## DATA IN THIS EXERCISE
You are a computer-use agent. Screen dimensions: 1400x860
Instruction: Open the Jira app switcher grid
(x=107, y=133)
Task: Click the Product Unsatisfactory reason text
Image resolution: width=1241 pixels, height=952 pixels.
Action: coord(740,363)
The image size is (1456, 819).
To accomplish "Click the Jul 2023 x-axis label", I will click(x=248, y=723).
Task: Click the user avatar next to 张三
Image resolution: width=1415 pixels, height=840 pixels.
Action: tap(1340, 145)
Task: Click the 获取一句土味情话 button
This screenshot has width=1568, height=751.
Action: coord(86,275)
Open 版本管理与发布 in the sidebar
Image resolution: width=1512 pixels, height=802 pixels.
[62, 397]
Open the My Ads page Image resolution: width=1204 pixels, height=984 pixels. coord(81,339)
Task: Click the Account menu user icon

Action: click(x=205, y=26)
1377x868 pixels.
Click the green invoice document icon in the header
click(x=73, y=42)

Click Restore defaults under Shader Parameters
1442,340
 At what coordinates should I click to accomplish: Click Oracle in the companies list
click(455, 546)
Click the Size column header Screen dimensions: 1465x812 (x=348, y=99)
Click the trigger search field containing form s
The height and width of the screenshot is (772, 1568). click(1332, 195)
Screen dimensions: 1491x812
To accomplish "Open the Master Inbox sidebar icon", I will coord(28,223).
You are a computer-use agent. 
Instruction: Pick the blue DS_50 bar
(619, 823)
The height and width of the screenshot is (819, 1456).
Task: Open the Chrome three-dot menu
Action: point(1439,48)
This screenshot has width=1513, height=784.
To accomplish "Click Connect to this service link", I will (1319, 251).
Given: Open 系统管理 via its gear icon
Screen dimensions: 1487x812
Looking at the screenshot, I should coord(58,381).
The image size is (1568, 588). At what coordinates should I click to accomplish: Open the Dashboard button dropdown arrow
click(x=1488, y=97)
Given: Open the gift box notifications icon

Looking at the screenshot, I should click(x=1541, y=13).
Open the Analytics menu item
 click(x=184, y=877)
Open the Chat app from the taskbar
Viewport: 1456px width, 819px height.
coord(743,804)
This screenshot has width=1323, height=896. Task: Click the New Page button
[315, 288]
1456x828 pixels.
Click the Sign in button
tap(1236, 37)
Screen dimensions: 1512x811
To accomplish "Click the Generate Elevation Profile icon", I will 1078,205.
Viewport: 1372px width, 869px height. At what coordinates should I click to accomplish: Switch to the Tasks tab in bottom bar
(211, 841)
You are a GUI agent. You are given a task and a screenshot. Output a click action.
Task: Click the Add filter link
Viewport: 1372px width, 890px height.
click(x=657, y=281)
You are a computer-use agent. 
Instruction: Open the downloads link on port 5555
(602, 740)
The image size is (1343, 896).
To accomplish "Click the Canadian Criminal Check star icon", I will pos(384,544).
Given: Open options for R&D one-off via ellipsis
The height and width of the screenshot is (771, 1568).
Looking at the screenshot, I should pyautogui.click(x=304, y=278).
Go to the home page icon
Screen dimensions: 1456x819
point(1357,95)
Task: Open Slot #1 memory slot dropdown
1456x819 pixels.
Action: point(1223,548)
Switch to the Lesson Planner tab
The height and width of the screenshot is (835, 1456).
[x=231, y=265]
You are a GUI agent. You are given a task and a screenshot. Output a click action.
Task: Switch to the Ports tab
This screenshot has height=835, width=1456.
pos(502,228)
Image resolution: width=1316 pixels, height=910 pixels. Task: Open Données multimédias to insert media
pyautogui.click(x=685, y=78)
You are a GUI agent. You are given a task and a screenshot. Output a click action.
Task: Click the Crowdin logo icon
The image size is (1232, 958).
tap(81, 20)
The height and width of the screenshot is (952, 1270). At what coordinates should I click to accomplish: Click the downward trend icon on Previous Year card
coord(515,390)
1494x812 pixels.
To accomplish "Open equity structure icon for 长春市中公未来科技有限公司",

## ACTION ITEM
Above are the records; from them, give again exactly the lines from the one containing "The height and width of the screenshot is (771, 1568)." through the one containing "Task: Open Slot #1 memory slot dropdown", both included.

## OUTPUT
The height and width of the screenshot is (771, 1568).
Looking at the screenshot, I should pyautogui.click(x=304, y=278).
Go to the home page icon
Screen dimensions: 1456x819
point(1357,95)
Task: Open Slot #1 memory slot dropdown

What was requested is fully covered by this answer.